Problem details:
Continue the passage on the appointment of seven new Gambling Commission Commissioners, picking up right after its final sentence.

Source extract:
Various desirable criteria were also set out, including corporate experience in a regulated sector, regulatory experience and experience supporting organisational change (amongst others).
Seven new Commissioners
Both DCMS and the Gambling Commission have published biographies for the new Commissioners and we welcome the strong focus on equality, diversity and inclusion in addition to other relevant experience. We also welcome the appointments, particularly the diverse backgrounds including in commerce and other regulated industries (including law!), and hope that the Commissioners will support and build on the Gambling Commission’s recent efforts to improve relations with industry, acknowledging that better relationships lead to better and quicker regulatory outcomes.

[Collected data]
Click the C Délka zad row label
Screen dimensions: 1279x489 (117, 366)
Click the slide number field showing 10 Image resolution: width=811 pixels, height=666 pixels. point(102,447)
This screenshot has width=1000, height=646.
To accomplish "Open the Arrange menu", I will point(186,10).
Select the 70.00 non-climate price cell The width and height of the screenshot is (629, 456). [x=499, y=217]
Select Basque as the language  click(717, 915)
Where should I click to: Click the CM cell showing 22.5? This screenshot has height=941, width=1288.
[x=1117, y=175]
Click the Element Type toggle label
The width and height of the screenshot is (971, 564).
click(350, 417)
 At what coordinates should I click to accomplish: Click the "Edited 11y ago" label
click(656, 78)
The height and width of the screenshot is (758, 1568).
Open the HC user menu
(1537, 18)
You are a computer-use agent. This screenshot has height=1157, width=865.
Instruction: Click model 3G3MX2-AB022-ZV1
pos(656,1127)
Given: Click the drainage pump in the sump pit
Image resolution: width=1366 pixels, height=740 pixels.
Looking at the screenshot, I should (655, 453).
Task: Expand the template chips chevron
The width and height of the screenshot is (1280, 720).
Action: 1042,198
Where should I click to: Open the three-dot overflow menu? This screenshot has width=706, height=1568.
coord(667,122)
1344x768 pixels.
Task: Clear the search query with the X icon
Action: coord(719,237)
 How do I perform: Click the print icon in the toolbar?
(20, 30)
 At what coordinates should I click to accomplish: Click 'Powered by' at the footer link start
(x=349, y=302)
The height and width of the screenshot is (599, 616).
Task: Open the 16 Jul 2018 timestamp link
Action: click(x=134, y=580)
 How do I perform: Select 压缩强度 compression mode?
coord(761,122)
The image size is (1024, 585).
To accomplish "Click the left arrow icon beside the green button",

The answer:
Whilst not intended to be an exhaustive summary, an overview of each Commissioner’s biography is detailed below:
- Lloydette Bai-Marrow is an anti-corruption expert and economic crime lawyer. She is the Founding Partner of Parametric Global Consulting, the Chair of the Board of Spotlight on Corruption and sits on the Legal Panel for Whistleblowers UK. She is also a trustee for the Unite Foundation, and a Member of the Conduct Committee of the Institute of Chartered Accountants in England and Wales. Lloydette is also a Co-Founder and Director of the Black Women in Leadership Network.
- Charles Counsell OBE was the Chief Executive Officer of The Pensions Regulator from April 2019 to March 2023. Before this, he was the Chief Executive Officer of the Money Advice Service and Executive Director of Automatic Enrolment at The Pensions Regulator.
- Helen Dodds OStJ is an international lawyer, consultant and board member. She is currently a board member of the Human Tissue Authority, a director and trustee of the St John’s Eye Hospital Group, a director of LegalUK, and an Honorary Senior Fellow of the British Institute of International and Comparative Law. Previously, she was a board member of the London Court of International Arbitration.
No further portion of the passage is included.